**GIVEN INFORMATION:**
* Start *

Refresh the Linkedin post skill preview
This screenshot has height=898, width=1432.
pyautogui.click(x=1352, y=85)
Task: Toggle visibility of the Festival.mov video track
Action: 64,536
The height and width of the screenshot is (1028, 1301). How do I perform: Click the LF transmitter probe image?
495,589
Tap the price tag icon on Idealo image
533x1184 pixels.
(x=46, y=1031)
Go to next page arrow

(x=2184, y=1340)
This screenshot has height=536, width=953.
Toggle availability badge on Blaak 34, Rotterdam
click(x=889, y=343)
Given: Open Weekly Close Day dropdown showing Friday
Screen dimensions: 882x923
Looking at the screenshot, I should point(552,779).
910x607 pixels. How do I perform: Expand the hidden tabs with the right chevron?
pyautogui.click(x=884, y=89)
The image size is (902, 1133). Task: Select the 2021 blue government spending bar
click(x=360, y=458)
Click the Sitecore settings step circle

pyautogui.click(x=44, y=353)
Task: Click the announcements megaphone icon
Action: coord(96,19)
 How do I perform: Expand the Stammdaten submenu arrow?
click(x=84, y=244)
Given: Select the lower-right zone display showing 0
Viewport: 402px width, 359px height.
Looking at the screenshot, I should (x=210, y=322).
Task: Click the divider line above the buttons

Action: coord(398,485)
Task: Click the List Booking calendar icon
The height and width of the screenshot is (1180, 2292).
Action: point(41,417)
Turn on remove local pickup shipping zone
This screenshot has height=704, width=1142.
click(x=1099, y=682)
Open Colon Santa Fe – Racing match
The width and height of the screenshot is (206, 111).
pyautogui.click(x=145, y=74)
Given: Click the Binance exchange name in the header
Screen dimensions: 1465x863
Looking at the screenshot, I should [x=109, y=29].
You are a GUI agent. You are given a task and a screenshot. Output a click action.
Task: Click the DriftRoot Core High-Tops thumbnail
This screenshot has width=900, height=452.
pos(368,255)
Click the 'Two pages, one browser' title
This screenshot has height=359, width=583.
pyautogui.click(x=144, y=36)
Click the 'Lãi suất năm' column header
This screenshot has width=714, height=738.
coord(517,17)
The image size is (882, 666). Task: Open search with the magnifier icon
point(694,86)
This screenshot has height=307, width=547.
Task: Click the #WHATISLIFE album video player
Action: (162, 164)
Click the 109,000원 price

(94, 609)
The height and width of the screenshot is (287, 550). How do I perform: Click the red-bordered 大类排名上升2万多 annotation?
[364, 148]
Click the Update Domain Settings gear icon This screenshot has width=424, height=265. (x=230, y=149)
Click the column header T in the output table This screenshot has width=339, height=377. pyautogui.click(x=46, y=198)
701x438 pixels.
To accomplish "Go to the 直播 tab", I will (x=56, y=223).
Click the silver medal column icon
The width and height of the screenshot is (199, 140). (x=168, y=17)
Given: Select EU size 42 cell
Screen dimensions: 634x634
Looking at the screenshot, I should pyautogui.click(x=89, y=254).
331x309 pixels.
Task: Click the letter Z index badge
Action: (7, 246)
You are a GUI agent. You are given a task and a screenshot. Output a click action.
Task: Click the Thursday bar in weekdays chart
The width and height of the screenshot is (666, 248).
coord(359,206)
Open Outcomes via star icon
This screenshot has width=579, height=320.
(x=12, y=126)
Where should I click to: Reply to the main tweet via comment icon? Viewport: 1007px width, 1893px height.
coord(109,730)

* End *

Pick out each line in the records above that contains the string "pyautogui" and copy those lines out. Only matches in the same upper and lower case count.

**THE RESPONSE:**
pyautogui.click(x=1352, y=85)
pyautogui.click(x=884, y=89)
pyautogui.click(x=44, y=353)
pyautogui.click(x=145, y=74)
pyautogui.click(x=144, y=36)
Click the column header T in the output table This screenshot has width=339, height=377. pyautogui.click(x=46, y=198)
Looking at the screenshot, I should pyautogui.click(x=89, y=254).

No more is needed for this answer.